Stored records
☆ ☆ ☆ ☆
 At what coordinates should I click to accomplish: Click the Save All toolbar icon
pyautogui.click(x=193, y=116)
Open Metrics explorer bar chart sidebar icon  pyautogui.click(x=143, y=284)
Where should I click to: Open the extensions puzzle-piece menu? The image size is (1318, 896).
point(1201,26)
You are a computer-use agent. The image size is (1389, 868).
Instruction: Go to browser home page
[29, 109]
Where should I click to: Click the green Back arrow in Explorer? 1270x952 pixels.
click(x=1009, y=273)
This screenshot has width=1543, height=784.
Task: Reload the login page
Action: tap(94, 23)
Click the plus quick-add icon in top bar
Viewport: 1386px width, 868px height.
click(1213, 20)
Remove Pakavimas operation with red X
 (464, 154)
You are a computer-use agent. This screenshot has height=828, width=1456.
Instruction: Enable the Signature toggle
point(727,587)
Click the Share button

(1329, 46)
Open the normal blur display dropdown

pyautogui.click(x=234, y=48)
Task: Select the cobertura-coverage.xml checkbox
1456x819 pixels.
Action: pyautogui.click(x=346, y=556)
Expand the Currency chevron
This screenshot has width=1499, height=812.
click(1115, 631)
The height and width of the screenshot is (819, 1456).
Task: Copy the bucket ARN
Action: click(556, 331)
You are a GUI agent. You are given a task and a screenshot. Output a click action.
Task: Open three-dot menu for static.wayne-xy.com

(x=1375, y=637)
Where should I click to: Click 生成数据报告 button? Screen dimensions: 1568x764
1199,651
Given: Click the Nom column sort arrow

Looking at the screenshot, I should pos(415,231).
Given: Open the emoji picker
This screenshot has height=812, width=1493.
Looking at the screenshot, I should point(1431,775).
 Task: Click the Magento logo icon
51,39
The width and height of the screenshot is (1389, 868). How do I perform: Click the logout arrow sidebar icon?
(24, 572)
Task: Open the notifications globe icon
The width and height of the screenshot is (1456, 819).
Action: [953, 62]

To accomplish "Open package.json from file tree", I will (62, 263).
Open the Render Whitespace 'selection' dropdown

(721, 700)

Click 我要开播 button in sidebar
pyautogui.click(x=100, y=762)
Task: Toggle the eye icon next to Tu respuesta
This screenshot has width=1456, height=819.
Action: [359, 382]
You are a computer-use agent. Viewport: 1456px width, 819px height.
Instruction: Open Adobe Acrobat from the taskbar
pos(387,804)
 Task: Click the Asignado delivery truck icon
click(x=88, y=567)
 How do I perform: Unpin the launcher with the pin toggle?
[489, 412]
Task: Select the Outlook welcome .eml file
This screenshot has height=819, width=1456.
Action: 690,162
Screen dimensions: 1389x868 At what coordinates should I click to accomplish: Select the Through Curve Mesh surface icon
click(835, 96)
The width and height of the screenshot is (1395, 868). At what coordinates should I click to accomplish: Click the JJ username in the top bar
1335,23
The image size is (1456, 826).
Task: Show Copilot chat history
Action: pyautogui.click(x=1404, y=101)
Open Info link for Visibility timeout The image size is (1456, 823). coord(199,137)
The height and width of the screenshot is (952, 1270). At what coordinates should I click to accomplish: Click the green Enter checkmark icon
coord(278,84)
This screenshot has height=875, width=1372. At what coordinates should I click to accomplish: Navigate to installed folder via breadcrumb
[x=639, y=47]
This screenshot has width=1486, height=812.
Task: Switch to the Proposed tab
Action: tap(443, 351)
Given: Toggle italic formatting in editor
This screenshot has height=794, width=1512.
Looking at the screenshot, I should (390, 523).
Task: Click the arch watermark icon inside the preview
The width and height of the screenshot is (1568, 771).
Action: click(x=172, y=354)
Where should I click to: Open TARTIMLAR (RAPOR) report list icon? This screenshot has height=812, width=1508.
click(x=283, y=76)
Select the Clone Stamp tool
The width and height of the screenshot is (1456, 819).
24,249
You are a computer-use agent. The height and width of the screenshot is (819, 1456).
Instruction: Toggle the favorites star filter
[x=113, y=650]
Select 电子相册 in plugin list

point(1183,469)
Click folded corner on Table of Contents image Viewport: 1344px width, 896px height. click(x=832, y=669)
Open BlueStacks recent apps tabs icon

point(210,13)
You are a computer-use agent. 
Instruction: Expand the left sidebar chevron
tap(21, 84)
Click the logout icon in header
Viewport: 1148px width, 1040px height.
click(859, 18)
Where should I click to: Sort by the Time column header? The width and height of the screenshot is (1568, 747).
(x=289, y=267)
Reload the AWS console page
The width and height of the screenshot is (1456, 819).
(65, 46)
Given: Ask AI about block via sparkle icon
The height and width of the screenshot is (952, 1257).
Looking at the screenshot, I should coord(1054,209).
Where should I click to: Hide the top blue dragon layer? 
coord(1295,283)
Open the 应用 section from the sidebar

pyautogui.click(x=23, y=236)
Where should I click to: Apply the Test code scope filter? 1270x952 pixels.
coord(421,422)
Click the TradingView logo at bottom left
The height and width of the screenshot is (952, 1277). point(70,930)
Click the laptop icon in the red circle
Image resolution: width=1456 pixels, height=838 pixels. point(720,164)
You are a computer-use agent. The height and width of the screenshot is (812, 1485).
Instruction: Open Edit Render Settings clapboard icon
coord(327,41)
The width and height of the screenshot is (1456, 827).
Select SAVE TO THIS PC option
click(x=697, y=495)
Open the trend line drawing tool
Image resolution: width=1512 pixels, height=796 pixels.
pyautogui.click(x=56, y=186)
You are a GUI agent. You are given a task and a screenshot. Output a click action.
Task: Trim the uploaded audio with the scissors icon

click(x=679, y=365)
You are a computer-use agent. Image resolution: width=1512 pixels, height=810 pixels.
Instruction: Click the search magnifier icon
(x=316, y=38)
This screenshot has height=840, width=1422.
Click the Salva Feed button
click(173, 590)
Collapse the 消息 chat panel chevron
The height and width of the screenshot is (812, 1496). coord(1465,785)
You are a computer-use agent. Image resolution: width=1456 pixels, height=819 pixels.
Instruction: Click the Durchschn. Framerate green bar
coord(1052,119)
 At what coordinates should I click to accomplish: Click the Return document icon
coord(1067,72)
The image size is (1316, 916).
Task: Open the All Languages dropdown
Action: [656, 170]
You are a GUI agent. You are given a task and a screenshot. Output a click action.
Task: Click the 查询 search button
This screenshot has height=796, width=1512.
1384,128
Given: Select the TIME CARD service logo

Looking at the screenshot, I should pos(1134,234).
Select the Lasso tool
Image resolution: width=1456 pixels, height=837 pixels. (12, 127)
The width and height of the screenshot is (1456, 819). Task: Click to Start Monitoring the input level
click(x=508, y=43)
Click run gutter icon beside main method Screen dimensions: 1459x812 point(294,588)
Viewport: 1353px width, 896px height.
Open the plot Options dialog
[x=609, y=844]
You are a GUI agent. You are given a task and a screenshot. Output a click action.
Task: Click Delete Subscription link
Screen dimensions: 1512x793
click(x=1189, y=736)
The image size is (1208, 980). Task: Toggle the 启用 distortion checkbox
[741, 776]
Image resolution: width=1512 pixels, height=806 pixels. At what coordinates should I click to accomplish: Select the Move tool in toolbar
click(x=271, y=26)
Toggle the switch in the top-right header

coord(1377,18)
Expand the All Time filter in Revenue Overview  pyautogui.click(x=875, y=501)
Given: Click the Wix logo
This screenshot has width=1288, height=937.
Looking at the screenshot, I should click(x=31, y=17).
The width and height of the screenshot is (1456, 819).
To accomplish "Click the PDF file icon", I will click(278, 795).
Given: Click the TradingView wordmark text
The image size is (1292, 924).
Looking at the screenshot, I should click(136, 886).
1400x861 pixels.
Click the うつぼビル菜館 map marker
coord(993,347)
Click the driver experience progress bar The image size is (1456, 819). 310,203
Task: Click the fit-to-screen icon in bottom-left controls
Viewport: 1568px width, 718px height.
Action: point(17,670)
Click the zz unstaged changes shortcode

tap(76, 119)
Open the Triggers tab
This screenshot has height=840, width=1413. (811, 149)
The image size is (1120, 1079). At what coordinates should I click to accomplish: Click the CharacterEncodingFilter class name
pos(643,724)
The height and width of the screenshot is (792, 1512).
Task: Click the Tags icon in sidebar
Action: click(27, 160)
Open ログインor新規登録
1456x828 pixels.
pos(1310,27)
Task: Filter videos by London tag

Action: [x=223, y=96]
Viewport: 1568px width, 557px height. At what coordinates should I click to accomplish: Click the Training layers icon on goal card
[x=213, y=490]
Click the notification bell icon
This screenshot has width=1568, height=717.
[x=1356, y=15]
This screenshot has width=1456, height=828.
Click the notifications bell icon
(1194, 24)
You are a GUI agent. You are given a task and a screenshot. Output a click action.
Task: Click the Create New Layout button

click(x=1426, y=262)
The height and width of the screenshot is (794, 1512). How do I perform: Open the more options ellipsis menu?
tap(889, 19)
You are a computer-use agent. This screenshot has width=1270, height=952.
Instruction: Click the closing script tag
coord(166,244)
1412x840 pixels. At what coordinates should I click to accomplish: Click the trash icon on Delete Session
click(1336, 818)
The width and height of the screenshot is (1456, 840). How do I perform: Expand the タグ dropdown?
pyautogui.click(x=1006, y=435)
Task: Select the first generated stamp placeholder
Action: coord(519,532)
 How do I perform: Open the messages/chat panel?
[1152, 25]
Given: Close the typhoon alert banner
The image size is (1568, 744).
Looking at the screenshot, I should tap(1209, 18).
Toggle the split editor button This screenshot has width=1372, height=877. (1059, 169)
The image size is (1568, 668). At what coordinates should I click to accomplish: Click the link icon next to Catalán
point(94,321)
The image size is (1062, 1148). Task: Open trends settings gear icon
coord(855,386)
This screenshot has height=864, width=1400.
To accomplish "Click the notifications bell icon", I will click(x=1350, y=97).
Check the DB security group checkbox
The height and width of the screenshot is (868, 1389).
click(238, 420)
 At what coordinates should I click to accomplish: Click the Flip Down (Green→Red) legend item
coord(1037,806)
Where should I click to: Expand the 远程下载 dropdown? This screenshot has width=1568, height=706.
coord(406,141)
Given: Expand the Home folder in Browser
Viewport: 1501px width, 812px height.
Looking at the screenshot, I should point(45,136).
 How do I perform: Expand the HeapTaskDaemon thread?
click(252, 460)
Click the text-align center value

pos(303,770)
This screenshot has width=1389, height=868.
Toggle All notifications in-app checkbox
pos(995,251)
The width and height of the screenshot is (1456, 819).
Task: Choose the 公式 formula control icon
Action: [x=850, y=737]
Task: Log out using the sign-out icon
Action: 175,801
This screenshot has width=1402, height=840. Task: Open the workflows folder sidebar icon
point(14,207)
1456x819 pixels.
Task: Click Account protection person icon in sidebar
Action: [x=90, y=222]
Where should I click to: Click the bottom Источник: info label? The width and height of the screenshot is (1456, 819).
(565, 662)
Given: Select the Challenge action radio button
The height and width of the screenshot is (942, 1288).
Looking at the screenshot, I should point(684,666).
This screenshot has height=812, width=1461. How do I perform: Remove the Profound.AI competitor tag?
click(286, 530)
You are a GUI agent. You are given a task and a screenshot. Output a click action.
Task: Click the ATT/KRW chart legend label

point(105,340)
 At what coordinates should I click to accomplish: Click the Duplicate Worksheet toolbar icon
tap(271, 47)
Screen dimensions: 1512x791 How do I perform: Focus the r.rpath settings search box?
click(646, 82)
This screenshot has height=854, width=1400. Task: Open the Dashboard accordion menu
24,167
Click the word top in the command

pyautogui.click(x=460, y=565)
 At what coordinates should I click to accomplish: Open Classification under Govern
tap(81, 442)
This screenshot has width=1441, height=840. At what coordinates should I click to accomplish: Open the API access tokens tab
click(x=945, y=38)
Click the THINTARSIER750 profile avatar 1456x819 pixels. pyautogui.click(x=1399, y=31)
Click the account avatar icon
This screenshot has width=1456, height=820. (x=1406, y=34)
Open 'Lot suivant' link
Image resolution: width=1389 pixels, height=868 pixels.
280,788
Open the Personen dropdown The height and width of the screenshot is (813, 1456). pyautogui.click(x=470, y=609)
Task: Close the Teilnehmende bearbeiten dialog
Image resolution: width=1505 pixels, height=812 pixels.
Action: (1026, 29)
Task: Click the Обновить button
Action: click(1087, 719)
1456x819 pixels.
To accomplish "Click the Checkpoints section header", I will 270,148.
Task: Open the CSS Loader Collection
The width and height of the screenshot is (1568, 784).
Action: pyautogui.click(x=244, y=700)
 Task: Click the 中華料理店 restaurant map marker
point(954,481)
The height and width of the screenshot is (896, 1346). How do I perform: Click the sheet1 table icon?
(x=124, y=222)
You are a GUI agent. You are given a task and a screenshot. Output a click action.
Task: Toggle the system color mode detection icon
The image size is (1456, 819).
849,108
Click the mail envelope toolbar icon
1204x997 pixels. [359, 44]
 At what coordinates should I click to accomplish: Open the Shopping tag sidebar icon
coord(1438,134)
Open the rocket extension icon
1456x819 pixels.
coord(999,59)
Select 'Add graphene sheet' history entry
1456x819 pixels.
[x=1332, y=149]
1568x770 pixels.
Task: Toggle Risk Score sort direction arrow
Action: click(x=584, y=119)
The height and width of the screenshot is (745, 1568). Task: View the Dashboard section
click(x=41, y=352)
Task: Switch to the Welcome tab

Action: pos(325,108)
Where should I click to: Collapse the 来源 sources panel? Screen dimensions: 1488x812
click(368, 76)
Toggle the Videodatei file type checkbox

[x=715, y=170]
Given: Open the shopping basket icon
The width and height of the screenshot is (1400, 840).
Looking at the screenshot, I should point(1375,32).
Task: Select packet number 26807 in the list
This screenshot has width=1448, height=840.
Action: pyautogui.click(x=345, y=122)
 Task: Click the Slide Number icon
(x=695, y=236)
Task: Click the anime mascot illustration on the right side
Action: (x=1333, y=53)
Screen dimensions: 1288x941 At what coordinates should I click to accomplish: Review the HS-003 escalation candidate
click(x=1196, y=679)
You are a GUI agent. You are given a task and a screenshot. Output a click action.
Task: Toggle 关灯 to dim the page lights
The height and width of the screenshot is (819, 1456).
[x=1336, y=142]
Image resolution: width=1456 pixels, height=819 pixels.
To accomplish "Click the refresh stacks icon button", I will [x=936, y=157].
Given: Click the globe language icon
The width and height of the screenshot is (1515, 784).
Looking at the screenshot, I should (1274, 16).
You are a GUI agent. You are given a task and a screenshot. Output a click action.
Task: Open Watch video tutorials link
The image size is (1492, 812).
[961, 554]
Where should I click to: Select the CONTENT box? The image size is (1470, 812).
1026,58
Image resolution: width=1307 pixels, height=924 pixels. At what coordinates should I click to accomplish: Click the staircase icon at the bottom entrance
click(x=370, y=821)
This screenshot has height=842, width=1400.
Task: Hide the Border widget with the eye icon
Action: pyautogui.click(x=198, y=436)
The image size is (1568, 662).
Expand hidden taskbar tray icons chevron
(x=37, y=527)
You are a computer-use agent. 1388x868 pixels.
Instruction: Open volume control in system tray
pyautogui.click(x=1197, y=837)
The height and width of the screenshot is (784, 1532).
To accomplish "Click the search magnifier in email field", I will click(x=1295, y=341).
☆ ☆ ☆ ☆
Work to complete
Look through the entries above and quote exactly the lines from the line with "The width and height of the screenshot is (1456, 840)." to the line with "Given: Expand the Home folder in Browser", counting both of those lines.

Answer space
The width and height of the screenshot is (1456, 840). How do I perform: Expand the タグ dropdown?
pyautogui.click(x=1006, y=435)
Task: Select the first generated stamp placeholder
Action: coord(519,532)
 How do I perform: Open the messages/chat panel?
[1152, 25]
Given: Close the typhoon alert banner
The image size is (1568, 744).
Looking at the screenshot, I should tap(1209, 18).
Toggle the split editor button This screenshot has width=1372, height=877. (1059, 169)
The image size is (1568, 668). At what coordinates should I click to accomplish: Click the link icon next to Catalán
point(94,321)
The image size is (1062, 1148). Task: Open trends settings gear icon
coord(855,386)
This screenshot has height=864, width=1400.
To accomplish "Click the notifications bell icon", I will click(x=1350, y=97).
Check the DB security group checkbox
The height and width of the screenshot is (868, 1389).
click(238, 420)
 At what coordinates should I click to accomplish: Click the Flip Down (Green→Red) legend item
coord(1037,806)
Where should I click to: Expand the 远程下载 dropdown? This screenshot has width=1568, height=706.
coord(406,141)
Given: Expand the Home folder in Browser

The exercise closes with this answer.